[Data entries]
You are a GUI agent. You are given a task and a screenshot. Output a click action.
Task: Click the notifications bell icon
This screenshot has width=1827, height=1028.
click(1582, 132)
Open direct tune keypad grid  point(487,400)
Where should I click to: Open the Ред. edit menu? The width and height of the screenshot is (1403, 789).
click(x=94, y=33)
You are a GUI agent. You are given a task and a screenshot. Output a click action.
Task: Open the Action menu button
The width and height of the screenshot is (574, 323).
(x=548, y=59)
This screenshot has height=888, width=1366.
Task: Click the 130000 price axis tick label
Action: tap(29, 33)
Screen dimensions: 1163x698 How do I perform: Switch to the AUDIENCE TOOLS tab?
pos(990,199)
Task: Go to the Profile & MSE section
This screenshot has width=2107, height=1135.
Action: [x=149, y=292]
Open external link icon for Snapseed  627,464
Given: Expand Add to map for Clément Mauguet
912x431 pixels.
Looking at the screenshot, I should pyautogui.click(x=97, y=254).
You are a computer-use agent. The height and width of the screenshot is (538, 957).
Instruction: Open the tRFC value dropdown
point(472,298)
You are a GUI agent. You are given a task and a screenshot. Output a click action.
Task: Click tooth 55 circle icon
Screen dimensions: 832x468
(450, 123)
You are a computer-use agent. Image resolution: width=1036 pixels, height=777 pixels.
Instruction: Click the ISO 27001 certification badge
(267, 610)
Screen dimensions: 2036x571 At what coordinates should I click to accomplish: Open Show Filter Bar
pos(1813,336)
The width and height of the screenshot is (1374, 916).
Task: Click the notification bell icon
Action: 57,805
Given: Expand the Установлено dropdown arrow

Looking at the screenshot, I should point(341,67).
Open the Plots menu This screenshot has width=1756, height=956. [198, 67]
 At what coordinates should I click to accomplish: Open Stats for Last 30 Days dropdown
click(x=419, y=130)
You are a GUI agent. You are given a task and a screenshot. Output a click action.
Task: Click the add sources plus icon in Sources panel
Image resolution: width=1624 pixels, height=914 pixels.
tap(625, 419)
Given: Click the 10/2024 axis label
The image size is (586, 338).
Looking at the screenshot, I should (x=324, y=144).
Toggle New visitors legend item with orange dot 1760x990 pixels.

**To do**: Your response must consist of all the records, retyped exactly.

**Your solution**:
You are a GUI agent. You are given a task and a screenshot. Output a click action.
Task: Click the notifications bell icon
This screenshot has width=1827, height=1028.
click(1582, 132)
Open direct tune keypad grid  point(487,400)
Where should I click to: Open the Ред. edit menu? The width and height of the screenshot is (1403, 789).
click(x=94, y=33)
You are a GUI agent. You are given a task and a screenshot. Output a click action.
Task: Open the Action menu button
The width and height of the screenshot is (574, 323).
(x=548, y=59)
This screenshot has height=888, width=1366.
Task: Click the 130000 price axis tick label
Action: tap(29, 33)
Screen dimensions: 1163x698 How do I perform: Switch to the AUDIENCE TOOLS tab?
pos(990,199)
Task: Go to the Profile & MSE section
This screenshot has width=2107, height=1135.
Action: [x=149, y=292]
Open external link icon for Snapseed  627,464
Given: Expand Add to map for Clément Mauguet
912x431 pixels.
Looking at the screenshot, I should pyautogui.click(x=97, y=254).
You are a computer-use agent. The height and width of the screenshot is (538, 957).
Instruction: Open the tRFC value dropdown
point(472,298)
You are a GUI agent. You are given a task and a screenshot. Output a click action.
Task: Click tooth 55 circle icon
Screen dimensions: 832x468
(450, 123)
You are a computer-use agent. Image resolution: width=1036 pixels, height=777 pixels.
Instruction: Click the ISO 27001 certification badge
(267, 610)
Screen dimensions: 2036x571 At what coordinates should I click to accomplish: Open Show Filter Bar
pos(1813,336)
The width and height of the screenshot is (1374, 916).
Task: Click the notification bell icon
Action: 57,805
Given: Expand the Установлено dropdown arrow

Looking at the screenshot, I should point(341,67).
Open the Plots menu This screenshot has width=1756, height=956. [198, 67]
 At what coordinates should I click to accomplish: Open Stats for Last 30 Days dropdown
click(x=419, y=130)
You are a GUI agent. You are given a task and a screenshot. Output a click action.
Task: Click the add sources plus icon in Sources panel
Image resolution: width=1624 pixels, height=914 pixels.
tap(625, 419)
Given: Click the 10/2024 axis label
The image size is (586, 338).
Looking at the screenshot, I should (x=324, y=144).
Toggle New visitors legend item with orange dot 1760x990 pixels.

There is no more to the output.